[Stored items]
------------------------------------------------
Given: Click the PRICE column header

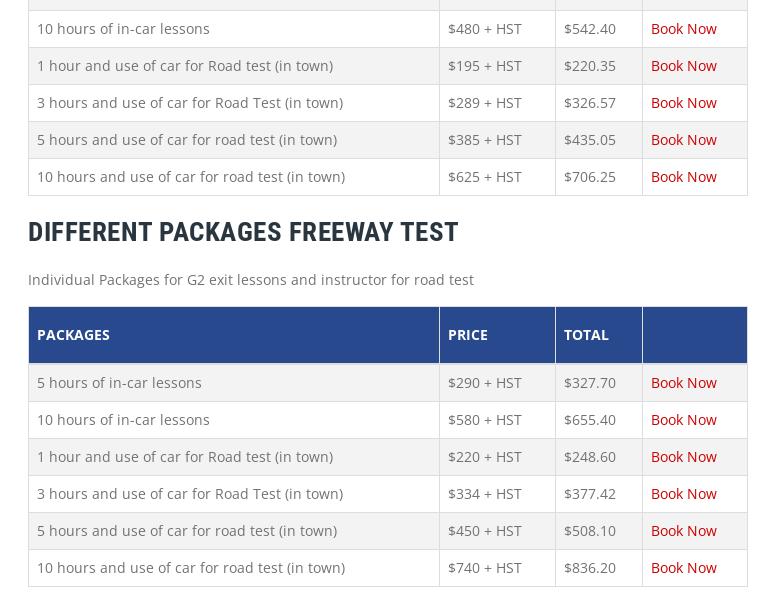Looking at the screenshot, I should point(467,335).
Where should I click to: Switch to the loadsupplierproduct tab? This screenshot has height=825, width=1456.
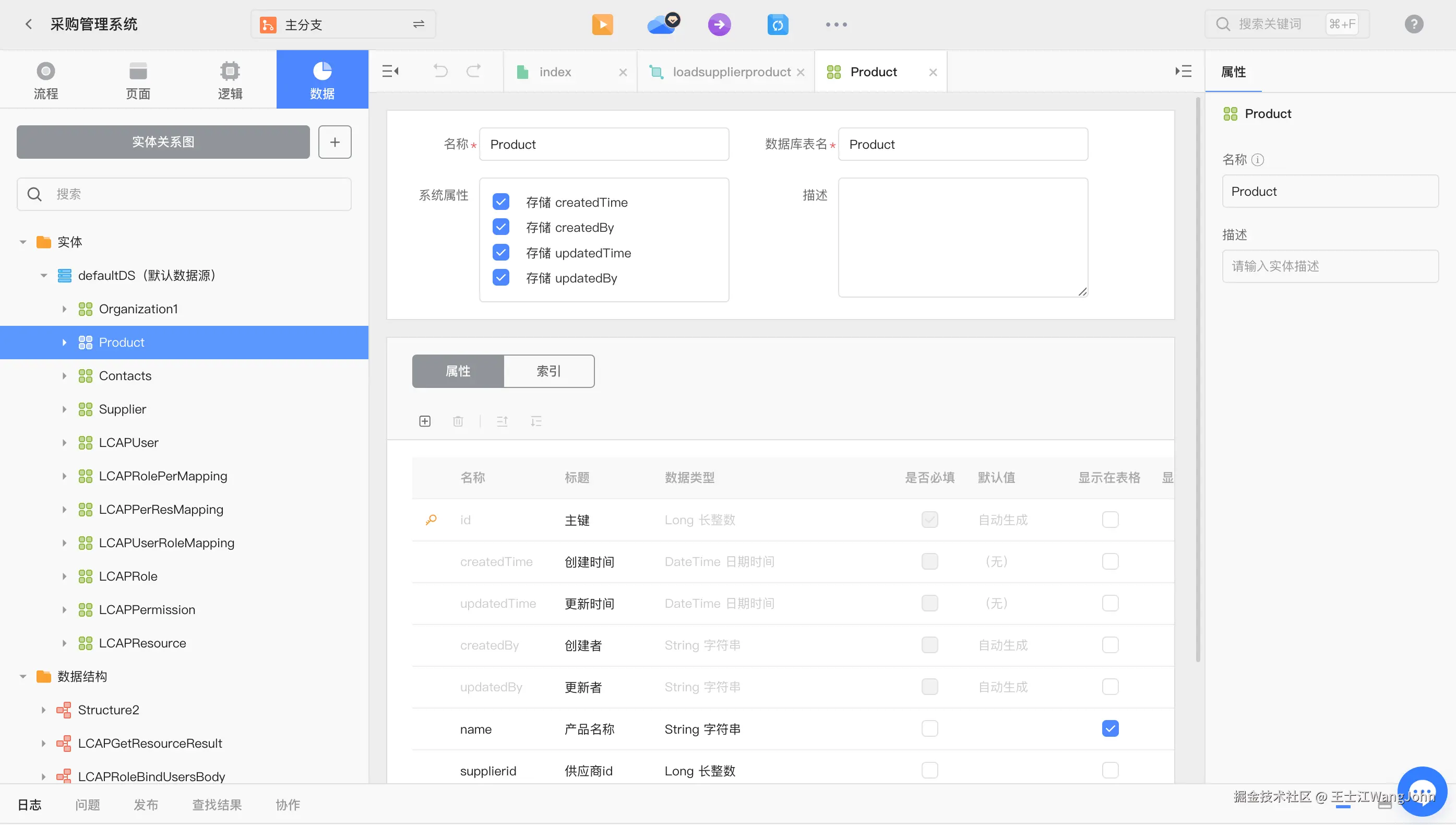point(731,72)
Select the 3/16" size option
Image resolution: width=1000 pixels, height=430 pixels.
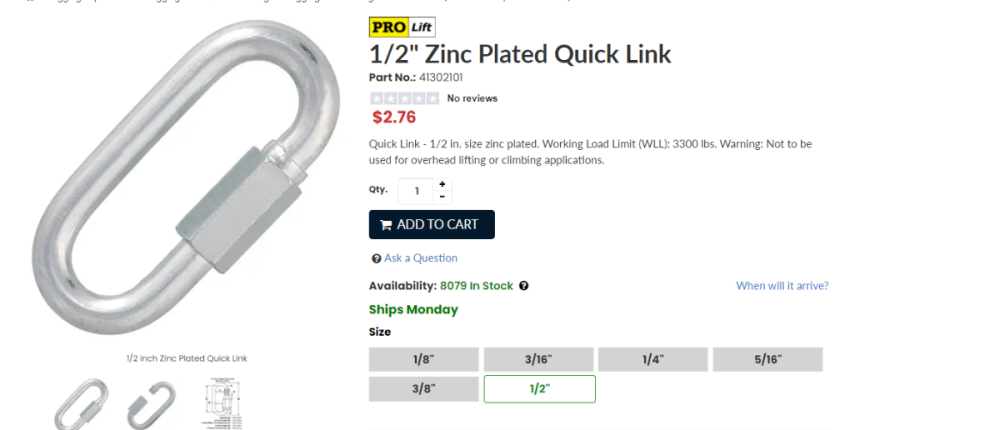(x=539, y=359)
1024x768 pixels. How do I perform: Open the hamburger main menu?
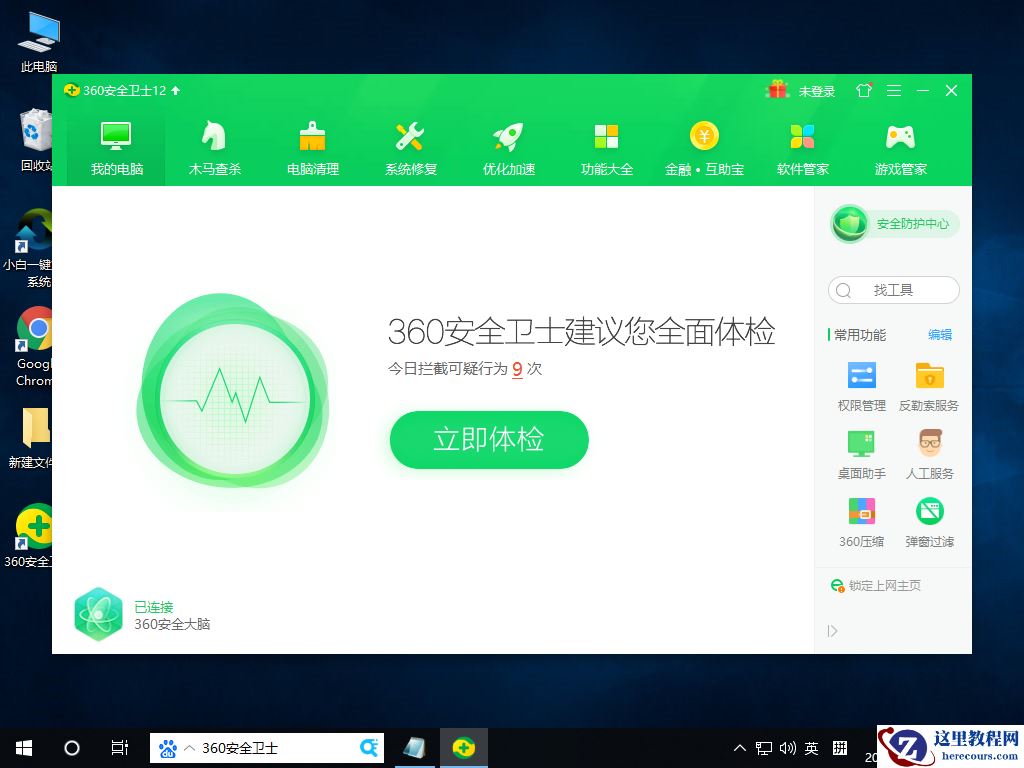[x=894, y=90]
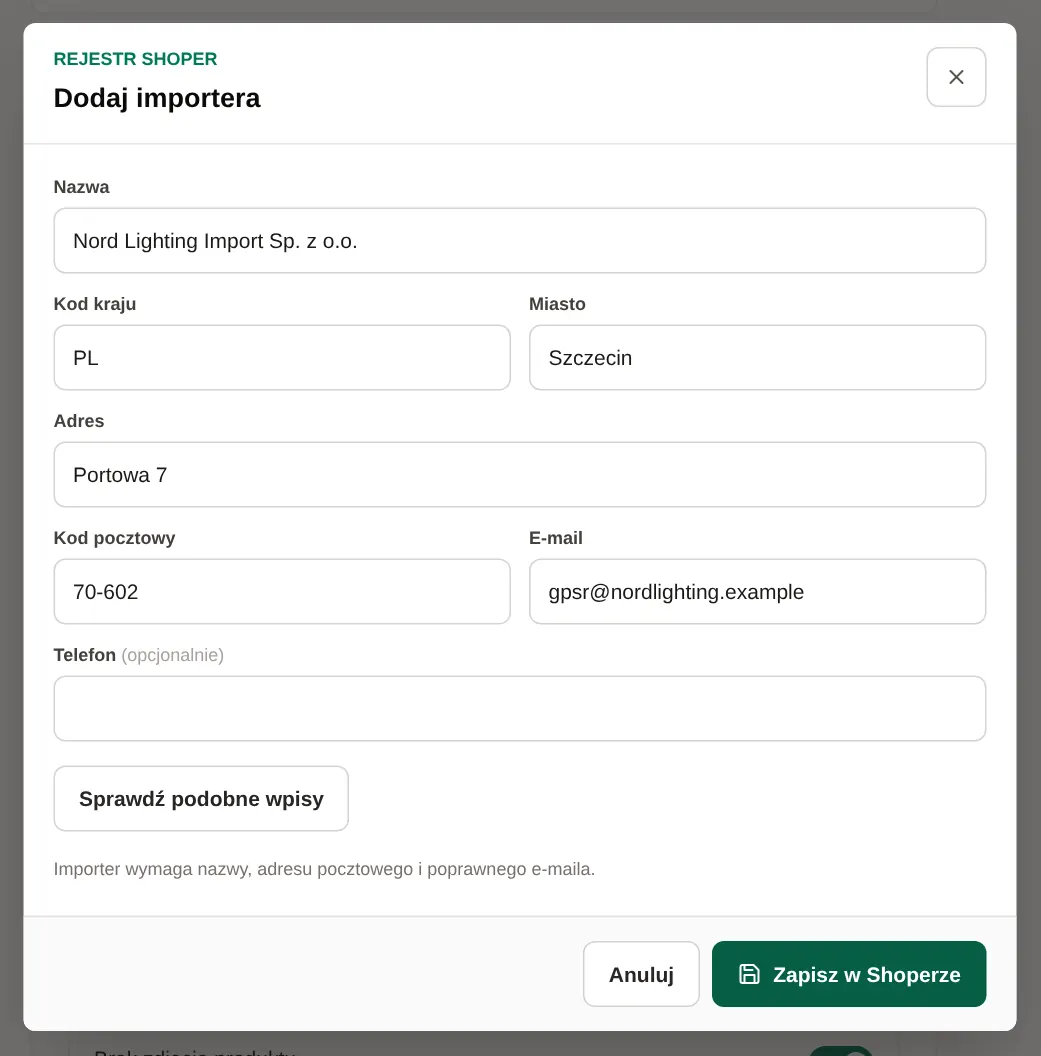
------------------------------------------------
> _WHAT YOU ARE ASKED TO DO_:
Please rewrite the records above with every "pixels" changed to "px" and nothing else altered. Omit the pictures.

> _FINAL RESULT_:
Given: Click the PRICE column header

Looking at the screenshot, I should point(467,335).
Where should I click to: Switch to the loadsupplierproduct tab? This screenshot has height=825, width=1456.
point(731,72)
Select the 3/16" size option
Image resolution: width=1000 px, height=430 px.
(x=539, y=359)
1024x768 px. How do I perform: Open the hamburger main menu?
[x=894, y=90]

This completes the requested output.